墓穴を掘ってしまったのは悔やまれるが、まさかここまで本気でスズ先輩が私に向き合ってくれるとは思わなかった。
「ここはさっきの応用だから――」
今もこうして真剣に私に分かり易いように説明してくれている。これなら何とか平均くらいには届きそうだ。
「聞いてるの?」
「ちゃんと聞いてますよ。スズ先輩はナプキン派なんですよね?」
「まったく聞いてないじゃないか!」
「痛っ!?」
エロボケで場を和ませようとしたけど不発……それどころかスズ先輩に脛を蹴り上げられてしまった。
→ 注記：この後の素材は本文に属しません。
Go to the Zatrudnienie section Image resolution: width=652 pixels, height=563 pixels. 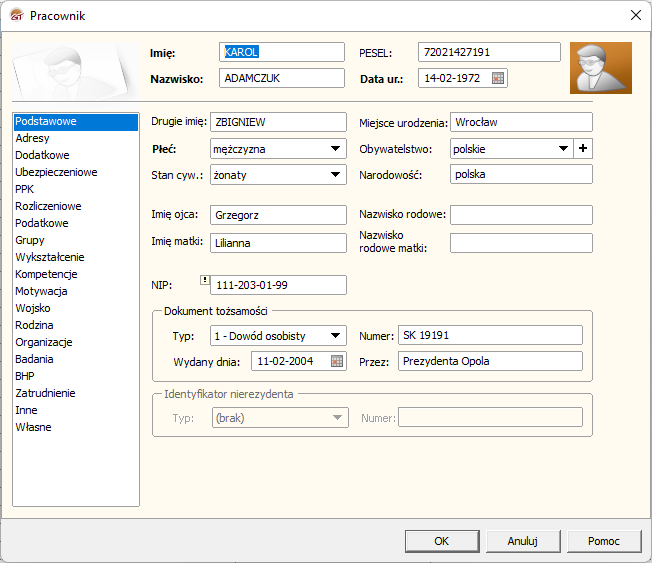(45, 394)
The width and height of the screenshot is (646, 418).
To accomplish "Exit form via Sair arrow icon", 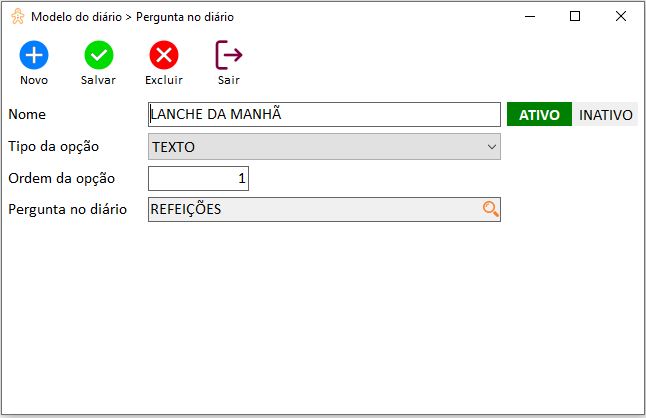I will [x=229, y=55].
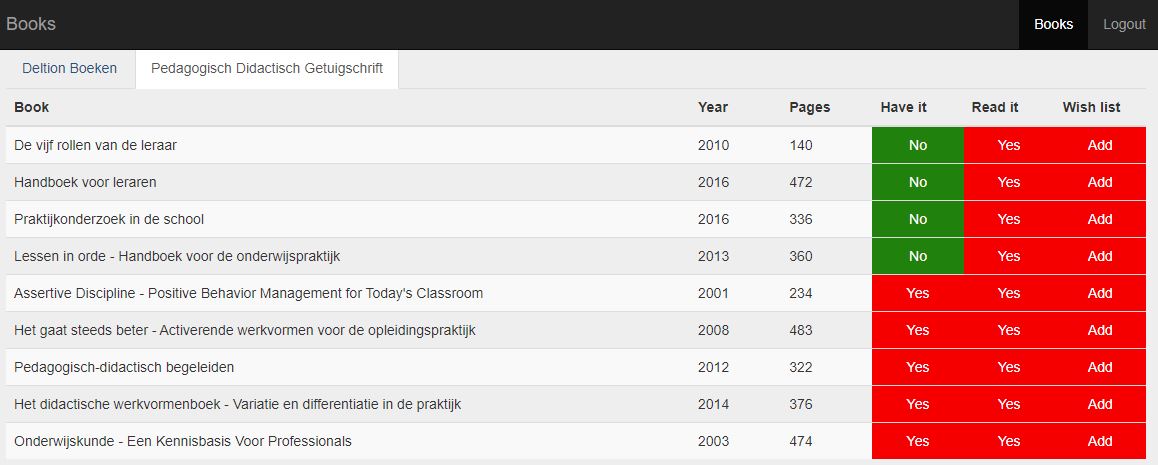The image size is (1158, 465).
Task: Toggle Have it for Handboek voor leraren
Action: tap(917, 182)
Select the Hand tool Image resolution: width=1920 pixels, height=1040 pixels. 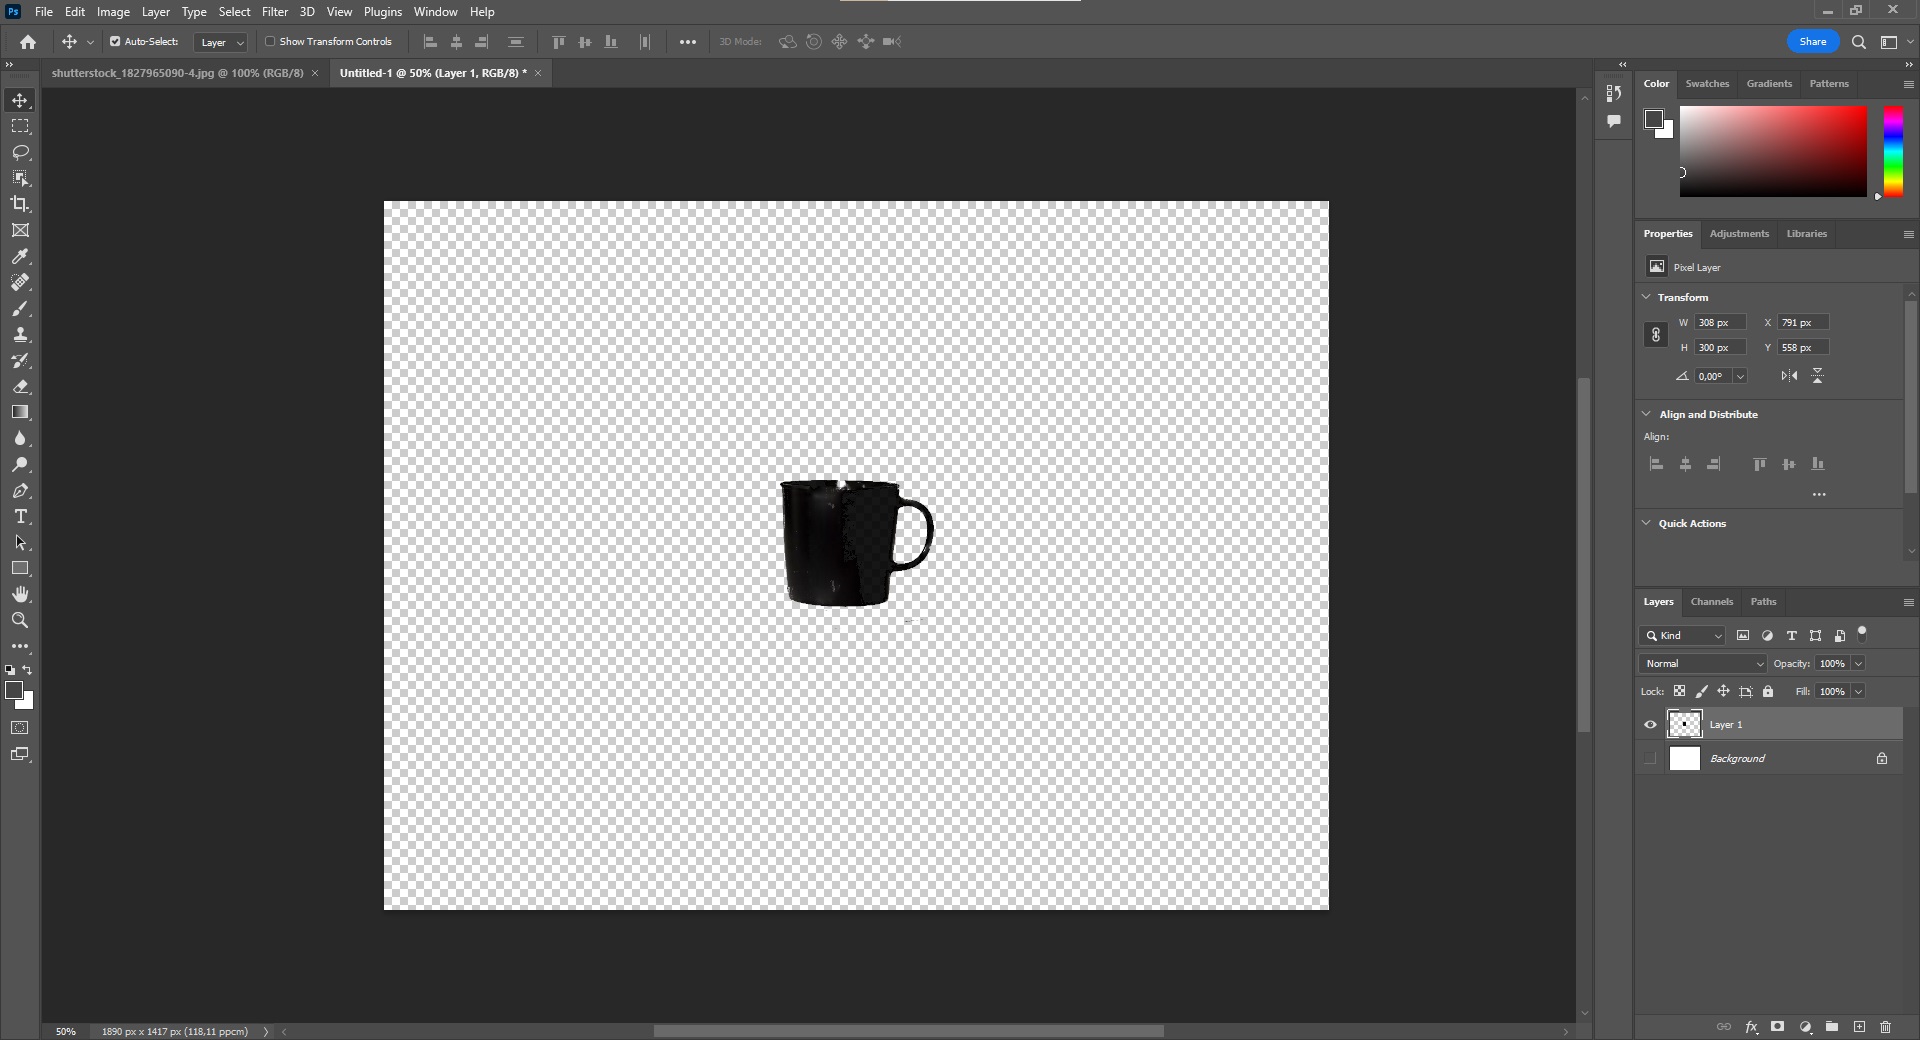(x=20, y=594)
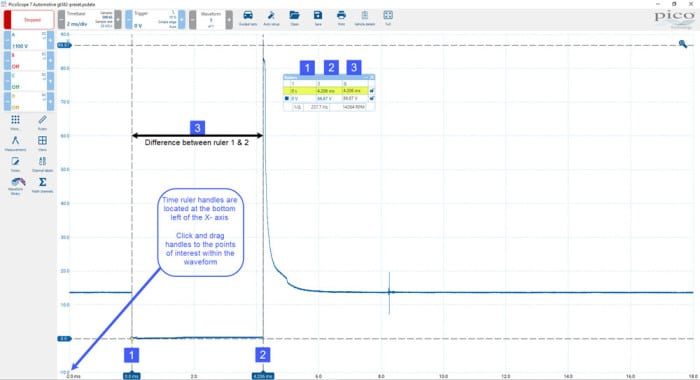Open the Channel B Off settings

coord(29,61)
「冗談じゃないですか~。そこまで怒らないでくださいよ~」
「アンタの成績を考えれば、冗談なんて言ってる場合じゃないって分かるでしょうが!」
「分かってますけど、ちょっとした冗談で気を紛らわせるくらいの事は良いじゃないですか。なんでそこまでスズ先輩が切羽詰まってるのかが私には分かりません」
「アンタが留年、もしくは退学になれば、それだけタカトシにかかる負担が増えるでしょうが」
「まぁ、ずっとタカ兄に寄生するとか言い出すでしょうしね」
私一人で生活出来るとは思えないし、タカ兄に寄生していた方が楽だとか考えるだろうしね。タカ兄が切り捨てようとしても、私は離れるつもりは無いし。
「タカトシの負担が増えると、それだけ生徒会業務にも支障が出るのよ! つまり、コトミをしっかりした人間にしないと、それだけいろいろな人に迷惑が掛かるってわけ!」
「へ~、私ってそんなに多くの人間に対して影響力を持っていたんですか~。なんだかカッコいいですね」
「ふざけてないでしっかり勉強しろ! 何だったら私からタカトシに進言してあげましょうか? コトミちゃんはお小遣い要らないようだからって」
「要るに決まってるじゃないですか!」
お小遣いを人質に取られてしまったら、私は頑張るしかなくなる……さすがはスズ先輩、計算できる女だ……
掃除と洗濯を済ませてキッチンに向かうと、リビングから時さんの死にそうな悲鳴が聞こえてきた。恐らくシノさんとアリアさんにみっちりと教えられているのだろう。
「コトミは大丈夫だろうな……」
スズの事だから手加減無しで教えてるだろうし、コトミが下ネタで逃げようとしてもスズなら対応出来るだろうし。これがカエデさんだったら気絶してしまったかもしれないし、スズがコトミの相手を申し出てくれて助かったかもしれない。
「さてと、人の心配だけをしていればいいわけでもないし、俺も勉強するか」
せっかく苦労しない相手が部屋に泊まる事になっているのだから、たまにはしっかりと勉強しておいた方が良いだろうと思い、俺はコップを洗ってから自分の部屋に戻る。前にカエデさんがこの部屋に泊まった時、散々ノックをしろと言われたので、俺は自分の部屋に入るためにノックをした。
『はい?』
「タカトシです。入りますね」
『ど、どうぞ』
何やら慌てた雰囲気を感じたが、別に悪いことをしてるわけではなさそうだったので気にせず中に入る。カエデさんは椅子に座って俺の蔵書に手を伸ばした形で固まっていた。
「何か気になる本でもありましたか?」
「いえ、凄い量だなと思っただけです」
「そうですか? そんなに多いとは思いませんが」
そもそも高校に入学してから読み始めたのだから、それほど蔵書があるわけではない。カエデさんが何に驚いたのかは分からないが、俺は気にしないことにした。